THIS Booke was wrote by mee Robert Knox (the sonn of Robert Knox who died one the Iland of Zelone) when I was aboute 39 years of Age. I was taken prisoner when Zelone, 4th Aprill, 1660. I was borne one Tower hill in London, 8th February: 1641. My Age when taken was 19 years: 1 month & 27 dayes. Continewed prisoner thare 19 years, 6 month, 14 dayes. So that I was a prisoner thare 4 month & 17 days longer then I had lived in the world before, & one and the 18 October 1679 God set mee from that Captivity, being then with the Hollanders at Arepa fort to whome be all Glory & prayse.
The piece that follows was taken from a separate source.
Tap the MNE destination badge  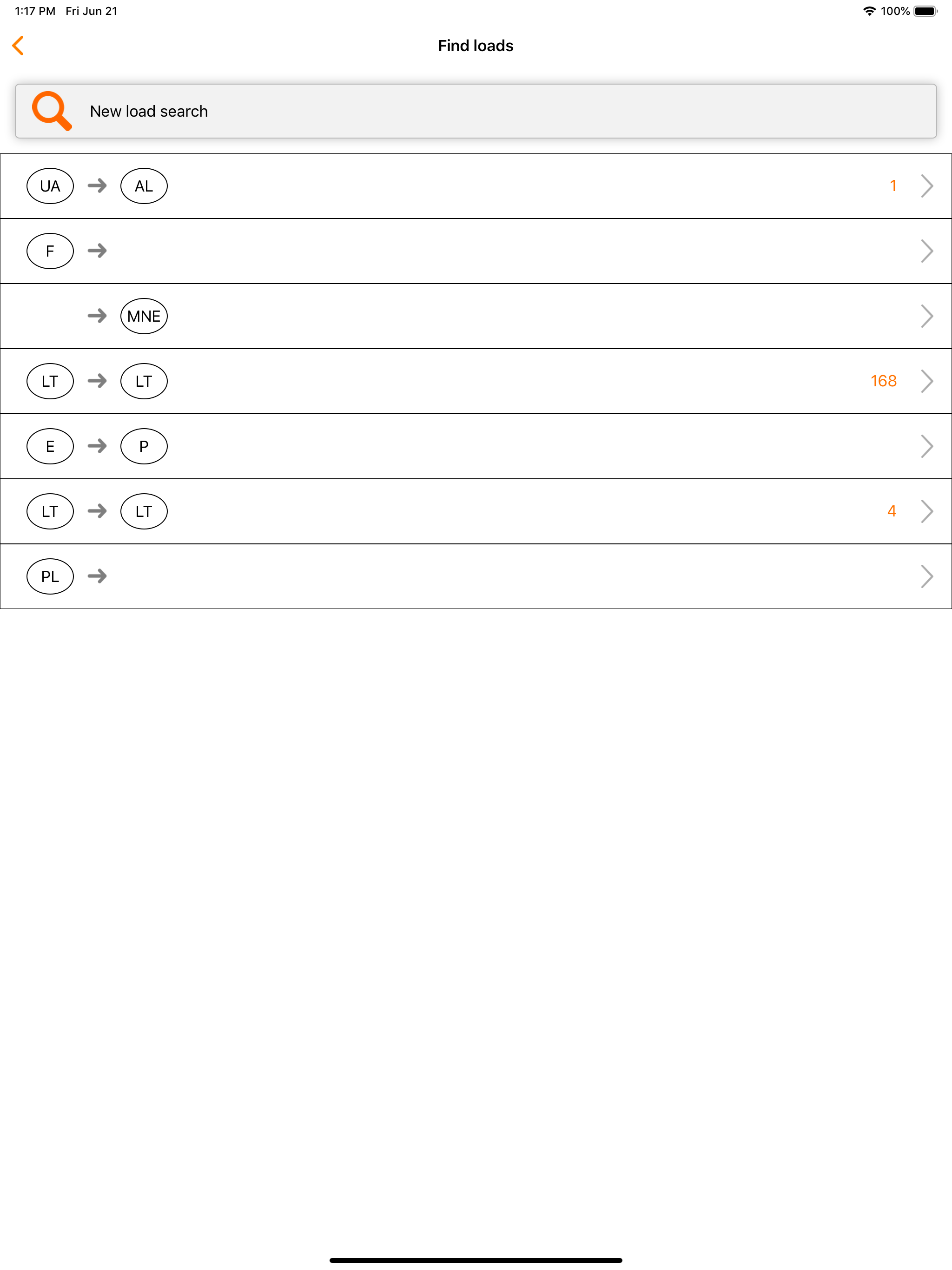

Robert Knox, 1696 in London.
its a sharp little slice of colonial perspective and, since, in the big cut i'm from the same cloth, i thought it might be a convenient backwater introduction while i mingle with the locals on the beach. today i was reading about how knox noticed three dances and one was a "devil dance."

there's no such thing as coincidence, just well-chosen roads. the night that i read about the devil-dances of ancient "zeylone" prabath and a few of the cricket team members dropped by for a visit. they invited me to see something near the railroad tracks and told me to bring my camera. i didn't know what it was and didn't think it would be a devil dance.

background: there was an old lady that died two years ago. her daughter, grand-daughter, and great grand-daughter (pictured below) have all been having dreams about her for the last several months or so. unsettled ghost dust floats in their bed so they called a high-octane neighbor who knows how to deal with these things over for a little dance, drink, and dinner. it wasn't solemn. it was a party, of sorts. i was glad to be invited over... i got a seat of honor, a chocolate cookie, and a cup of tea for the show. beats the pants off of popcorn at the cineplex. plus it was legally acceptable to take some pictures and record a little bit for you, dear reader. it was a nice time. and i think some good work was done by this man. everyone there was happy about it and "Good Night" seemed to be the ongoing comment. not as in good bye or hell oh but as in its a nice time now sort of confirmation.

the smoke does its whispering while the drum.man sings along in time.

here is part of what i saw (not shown: the rooster, the cows head, the white butterflies, the flowers, the gold teeth, and the diesel fuel):

and here is what i heard (its the man in the white sarong that's singin and his buddy in the back keeping beat):

after it all i started wondering why, for so long, so many cultures are so concerned with keeping the dead out of the world we all live in. i've seen ghosts my whole life (my mother had the first exorcism at our house when i was 3, and i remember it all well) and i've never been that upset by the idea. there's dead things all around us. we're all a bit dead. so if someone breaks on through to the other side (to quote mr morrison), what, really, is the problem?

i think it would not be fun to be a ghost, manage to come back with some messages in my windy little hand, and have some guy with a drum and a chicken tell me to get lost. i wonder... but perhaps its better to keep things clean when we can.

i went to bed that night.


thursday, 28 march

i woke up this morning to get ready. on the road here i came across a man that had been hit by a bus. his wife was screaming and a friend was crying. his wife was really SCREAMING. i took a photo then took off, not wanting to disturb folks nearby. and i wondered, again, about keeping the dead separate from the living.

i have to say that its strange to see someone die the day after seeing a devildance.

(the photo will be up next month, when i finish this page)


so much for march.

its 12:34 and i'm chugging the local 2-stroke internet connection for all its worth, uploading the site as i write since my train leaves in 1:25 minutes. i take the train to colombo, then a motorcycle for a trip north to interview tamil tigers, members of the JVP, and the sri lankan government. it will be a nice prelude to the trip to Kuwait.

s i hope to find out what is at the bottom of this "Terror" thing from some people that have been practicing it for almost 2,000 years.